In my new book, The Spectre of Price Inflation, I argue that our current predicament of price inflaction is unlikely to be a short blip and to understand it we need to look back on banking and monetary history. The quantity theory of money (often ignored in a period of crisis and war) is alive and kicking, and the price inflation that we are experiencing now is a predictable result of money leaving bank reserves held at the Fed and entering circulation rapidly.

From the end of the Bretton Woods gold standard in 1971 until 2007, the Federal Reserve bought U.S. Treasury debt at about a 2 percent rate—essentially printing money. No longer backed by gold, the dollar’s value is by “fiat,” so the Fed can print as much money as it wants. The inflation rate target is designed to keep the money supply under control, with the idea that inflation (which you can also consider a tax) would be low and stable.

Money printing is much more literal than you might think. The amount of dollars in circulation from the 1970s to 2008 almost exactly matches the amount of Treasury debt bought and held by the Fed. This money-printing process involves the Fed giving freshly minted dollars to the Treasury to cover its deficits, albeit first being channeled through banking intermediaries, who earn a commission for this cash transfer from one branch of the U.S. government to another, as Milton Friedman put it.

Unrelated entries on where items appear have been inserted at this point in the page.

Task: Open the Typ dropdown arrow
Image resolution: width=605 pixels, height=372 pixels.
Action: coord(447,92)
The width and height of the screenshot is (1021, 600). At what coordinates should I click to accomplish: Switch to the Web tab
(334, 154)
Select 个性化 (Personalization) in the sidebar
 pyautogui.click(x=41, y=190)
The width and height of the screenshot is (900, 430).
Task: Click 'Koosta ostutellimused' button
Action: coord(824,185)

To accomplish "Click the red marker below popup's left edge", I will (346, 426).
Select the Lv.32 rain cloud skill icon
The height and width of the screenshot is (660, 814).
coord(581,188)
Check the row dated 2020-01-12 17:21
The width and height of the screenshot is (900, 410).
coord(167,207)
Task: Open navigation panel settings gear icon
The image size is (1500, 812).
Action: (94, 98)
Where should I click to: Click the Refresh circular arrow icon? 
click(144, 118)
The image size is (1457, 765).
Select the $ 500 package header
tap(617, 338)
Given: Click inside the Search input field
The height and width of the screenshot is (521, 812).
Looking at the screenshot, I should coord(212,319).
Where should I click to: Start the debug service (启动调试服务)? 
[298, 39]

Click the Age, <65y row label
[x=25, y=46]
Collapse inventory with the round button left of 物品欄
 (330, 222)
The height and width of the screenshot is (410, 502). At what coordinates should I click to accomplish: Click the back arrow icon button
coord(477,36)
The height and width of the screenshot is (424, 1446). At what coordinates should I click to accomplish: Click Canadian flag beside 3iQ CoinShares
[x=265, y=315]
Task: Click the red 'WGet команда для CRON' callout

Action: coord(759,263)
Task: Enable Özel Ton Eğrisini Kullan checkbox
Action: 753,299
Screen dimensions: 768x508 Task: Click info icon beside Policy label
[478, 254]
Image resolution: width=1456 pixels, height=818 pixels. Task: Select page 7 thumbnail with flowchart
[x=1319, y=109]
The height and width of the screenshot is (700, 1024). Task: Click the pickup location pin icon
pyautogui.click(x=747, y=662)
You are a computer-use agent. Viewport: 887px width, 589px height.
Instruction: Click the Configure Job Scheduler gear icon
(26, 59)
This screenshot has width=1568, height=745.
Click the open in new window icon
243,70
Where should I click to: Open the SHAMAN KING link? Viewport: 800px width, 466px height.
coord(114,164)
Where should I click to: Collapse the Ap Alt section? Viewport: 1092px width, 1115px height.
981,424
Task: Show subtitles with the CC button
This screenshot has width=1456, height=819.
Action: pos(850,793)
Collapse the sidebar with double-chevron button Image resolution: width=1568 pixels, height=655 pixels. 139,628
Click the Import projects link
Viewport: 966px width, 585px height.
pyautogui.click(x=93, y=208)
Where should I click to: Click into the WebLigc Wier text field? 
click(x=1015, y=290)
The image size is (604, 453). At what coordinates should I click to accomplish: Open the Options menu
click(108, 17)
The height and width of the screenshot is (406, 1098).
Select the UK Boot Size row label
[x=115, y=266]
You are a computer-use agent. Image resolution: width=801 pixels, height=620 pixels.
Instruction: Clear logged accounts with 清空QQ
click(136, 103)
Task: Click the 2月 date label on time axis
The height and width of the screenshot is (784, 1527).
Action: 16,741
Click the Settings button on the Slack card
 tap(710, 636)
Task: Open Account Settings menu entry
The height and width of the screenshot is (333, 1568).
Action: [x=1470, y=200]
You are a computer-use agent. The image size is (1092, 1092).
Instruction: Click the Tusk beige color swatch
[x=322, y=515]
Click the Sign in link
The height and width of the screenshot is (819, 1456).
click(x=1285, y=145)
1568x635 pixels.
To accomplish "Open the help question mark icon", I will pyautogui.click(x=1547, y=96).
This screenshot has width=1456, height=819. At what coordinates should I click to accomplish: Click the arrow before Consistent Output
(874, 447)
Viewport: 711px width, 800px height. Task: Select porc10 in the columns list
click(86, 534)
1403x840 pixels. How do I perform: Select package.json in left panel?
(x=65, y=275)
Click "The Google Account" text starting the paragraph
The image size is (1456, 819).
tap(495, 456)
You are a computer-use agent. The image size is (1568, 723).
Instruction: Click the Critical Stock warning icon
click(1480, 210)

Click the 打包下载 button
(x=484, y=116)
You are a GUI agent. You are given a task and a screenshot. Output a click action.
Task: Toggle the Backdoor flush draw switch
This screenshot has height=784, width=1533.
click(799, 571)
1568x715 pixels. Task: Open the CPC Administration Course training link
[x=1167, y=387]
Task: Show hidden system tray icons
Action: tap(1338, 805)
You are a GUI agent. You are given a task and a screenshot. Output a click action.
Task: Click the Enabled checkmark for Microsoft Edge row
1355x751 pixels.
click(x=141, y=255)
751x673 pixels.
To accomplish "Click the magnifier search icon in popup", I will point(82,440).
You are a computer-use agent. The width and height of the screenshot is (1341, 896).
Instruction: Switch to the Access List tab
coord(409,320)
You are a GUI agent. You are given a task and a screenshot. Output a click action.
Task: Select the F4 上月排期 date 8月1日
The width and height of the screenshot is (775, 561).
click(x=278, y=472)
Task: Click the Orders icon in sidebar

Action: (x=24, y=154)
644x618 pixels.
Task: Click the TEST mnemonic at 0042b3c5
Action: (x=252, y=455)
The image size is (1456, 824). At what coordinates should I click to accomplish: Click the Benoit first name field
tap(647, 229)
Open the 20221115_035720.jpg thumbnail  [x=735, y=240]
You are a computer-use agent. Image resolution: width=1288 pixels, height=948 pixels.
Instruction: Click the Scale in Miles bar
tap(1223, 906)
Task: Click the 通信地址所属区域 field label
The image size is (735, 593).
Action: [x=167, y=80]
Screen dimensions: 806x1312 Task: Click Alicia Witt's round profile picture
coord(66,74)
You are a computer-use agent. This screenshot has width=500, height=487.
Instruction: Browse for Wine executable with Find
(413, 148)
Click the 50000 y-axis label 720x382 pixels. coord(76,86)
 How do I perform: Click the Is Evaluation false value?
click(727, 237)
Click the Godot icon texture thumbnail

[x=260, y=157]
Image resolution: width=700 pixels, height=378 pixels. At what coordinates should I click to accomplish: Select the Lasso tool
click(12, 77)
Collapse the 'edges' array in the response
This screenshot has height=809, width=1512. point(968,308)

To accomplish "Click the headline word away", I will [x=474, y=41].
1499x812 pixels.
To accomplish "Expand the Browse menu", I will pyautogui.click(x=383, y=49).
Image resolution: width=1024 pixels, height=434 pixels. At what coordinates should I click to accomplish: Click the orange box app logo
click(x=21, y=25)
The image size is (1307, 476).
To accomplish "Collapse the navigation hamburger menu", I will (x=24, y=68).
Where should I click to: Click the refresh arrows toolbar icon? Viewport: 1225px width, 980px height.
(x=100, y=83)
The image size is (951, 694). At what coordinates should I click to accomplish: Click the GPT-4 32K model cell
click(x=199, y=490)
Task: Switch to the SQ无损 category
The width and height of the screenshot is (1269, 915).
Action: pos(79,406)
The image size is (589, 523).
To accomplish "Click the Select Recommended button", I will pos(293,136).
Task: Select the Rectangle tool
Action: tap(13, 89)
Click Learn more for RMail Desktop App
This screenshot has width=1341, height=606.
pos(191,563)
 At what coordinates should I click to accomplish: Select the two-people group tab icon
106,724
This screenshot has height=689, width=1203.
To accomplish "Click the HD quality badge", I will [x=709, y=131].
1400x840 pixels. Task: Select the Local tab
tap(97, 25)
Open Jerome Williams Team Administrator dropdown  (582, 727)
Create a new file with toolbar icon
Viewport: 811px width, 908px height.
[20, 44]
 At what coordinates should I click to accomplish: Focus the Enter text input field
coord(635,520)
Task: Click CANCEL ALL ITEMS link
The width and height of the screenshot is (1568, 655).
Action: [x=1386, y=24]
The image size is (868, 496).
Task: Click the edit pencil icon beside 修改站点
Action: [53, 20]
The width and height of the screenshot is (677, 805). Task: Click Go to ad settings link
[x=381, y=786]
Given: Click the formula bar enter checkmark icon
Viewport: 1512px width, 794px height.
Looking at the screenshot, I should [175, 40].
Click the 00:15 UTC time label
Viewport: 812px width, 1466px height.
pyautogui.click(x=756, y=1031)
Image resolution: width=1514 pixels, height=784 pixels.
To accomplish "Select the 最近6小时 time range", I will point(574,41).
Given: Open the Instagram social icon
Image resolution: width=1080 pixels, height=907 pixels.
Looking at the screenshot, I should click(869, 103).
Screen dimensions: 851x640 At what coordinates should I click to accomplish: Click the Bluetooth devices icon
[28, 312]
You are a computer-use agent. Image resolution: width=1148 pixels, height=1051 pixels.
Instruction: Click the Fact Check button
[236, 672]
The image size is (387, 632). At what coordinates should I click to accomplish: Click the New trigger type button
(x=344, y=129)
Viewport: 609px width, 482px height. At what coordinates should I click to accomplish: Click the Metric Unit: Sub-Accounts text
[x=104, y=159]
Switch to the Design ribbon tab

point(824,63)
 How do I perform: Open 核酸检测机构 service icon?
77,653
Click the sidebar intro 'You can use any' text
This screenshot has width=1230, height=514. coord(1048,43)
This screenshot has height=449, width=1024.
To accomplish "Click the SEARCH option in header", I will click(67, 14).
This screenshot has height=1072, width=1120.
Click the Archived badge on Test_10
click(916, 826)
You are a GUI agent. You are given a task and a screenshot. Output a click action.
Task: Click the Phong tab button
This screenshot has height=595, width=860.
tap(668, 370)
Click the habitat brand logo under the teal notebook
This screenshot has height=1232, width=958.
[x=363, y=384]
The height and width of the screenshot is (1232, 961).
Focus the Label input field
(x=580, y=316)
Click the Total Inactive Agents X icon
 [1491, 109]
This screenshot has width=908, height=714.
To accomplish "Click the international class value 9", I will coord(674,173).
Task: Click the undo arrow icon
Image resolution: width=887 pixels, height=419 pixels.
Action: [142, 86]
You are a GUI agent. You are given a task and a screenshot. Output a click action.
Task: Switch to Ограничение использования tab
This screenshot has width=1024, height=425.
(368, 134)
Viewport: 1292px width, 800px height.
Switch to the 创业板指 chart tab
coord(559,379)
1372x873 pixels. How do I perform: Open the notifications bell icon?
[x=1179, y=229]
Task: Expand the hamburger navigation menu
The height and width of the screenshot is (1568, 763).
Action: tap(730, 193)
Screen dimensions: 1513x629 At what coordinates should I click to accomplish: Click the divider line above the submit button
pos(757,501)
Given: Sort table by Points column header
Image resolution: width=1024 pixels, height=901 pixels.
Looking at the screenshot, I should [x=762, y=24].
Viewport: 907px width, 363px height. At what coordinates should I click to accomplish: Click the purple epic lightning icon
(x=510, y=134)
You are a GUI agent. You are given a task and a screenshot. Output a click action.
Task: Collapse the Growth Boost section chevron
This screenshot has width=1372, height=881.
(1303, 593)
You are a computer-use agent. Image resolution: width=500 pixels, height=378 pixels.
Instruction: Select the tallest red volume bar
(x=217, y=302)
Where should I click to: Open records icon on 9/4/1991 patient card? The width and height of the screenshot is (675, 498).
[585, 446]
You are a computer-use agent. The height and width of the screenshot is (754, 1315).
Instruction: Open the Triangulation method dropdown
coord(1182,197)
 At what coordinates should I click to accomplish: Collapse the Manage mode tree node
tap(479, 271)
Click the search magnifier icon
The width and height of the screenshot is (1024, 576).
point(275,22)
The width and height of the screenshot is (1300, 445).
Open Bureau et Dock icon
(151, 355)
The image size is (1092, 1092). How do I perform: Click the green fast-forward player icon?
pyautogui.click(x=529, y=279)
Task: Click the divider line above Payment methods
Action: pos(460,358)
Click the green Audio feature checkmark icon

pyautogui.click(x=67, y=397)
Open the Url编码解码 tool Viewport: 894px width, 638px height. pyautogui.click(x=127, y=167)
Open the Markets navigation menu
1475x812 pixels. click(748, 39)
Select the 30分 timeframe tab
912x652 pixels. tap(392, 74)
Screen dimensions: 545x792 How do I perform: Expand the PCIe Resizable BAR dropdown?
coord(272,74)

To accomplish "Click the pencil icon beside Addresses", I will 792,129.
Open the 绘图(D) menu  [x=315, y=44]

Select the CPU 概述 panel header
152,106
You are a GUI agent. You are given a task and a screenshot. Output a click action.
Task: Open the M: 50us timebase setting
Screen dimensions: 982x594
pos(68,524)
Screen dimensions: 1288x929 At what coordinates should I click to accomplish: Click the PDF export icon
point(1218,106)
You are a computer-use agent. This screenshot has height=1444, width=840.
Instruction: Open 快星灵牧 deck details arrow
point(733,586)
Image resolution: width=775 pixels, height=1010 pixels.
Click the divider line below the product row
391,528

If dollars were the only money that circulated, such a Fed policy would have resulted in a near zero inflation rate, since the U.S. economy has grown at about 2 percent a year for the last century. However, private banks also create money through deposits from bank loans or money market investment accounts that enter circulation when they are spent. Adding this private bank money used for transaction purposes to the currency supply has doubled the total money in circulation. As a result, the money supply grew 2 percent more than the economy did, giving us an average 2 percent inflation rate per the Fed’s target.

So what changed? to create the current spike in inflation? The answer is that the Fed began paying interest on reserves that private banks kept in the Fed in 2008, regardless of how much money that was. Before 2008, banks generally held the absolute minimum of money as reserves at the Fed according to their legal obligations. This amounted to only 1 percent of all commercial bank deposits in 2007. When the mortgage loans defaulted in 2008 and the investment banks holding this debt withdrew their reserves from the Fed to pay out depositors, the Fed found itself with negative reserves.

To stem this crisis, the Fed began paying banks to not withdraw their reserves, effectively paying them interest on their holdings. The banks were first paid for the interest and principal of the Treasury debt when they sold the debt to the Fed, and they then were paid interest a second time when the Fed began its new policy of paying interest on reserves. Unsurprisingly, banks responded favorably to this subsidy, and almost all Treasury debt bought by the Fed after 2008 was kept in the Fed’s vaults as excess reserves. This money did not enter circulation, so inflation remained stable. In 2015, the Fed began raising the rate of interest paid on excess reserves; banks responded by gradually began lending them out. As these reserves entered circulation after being quarantined at the Fed for some six years, the inflation rate rose modestly from 2015 to 2018 from zero to 2.5 percent.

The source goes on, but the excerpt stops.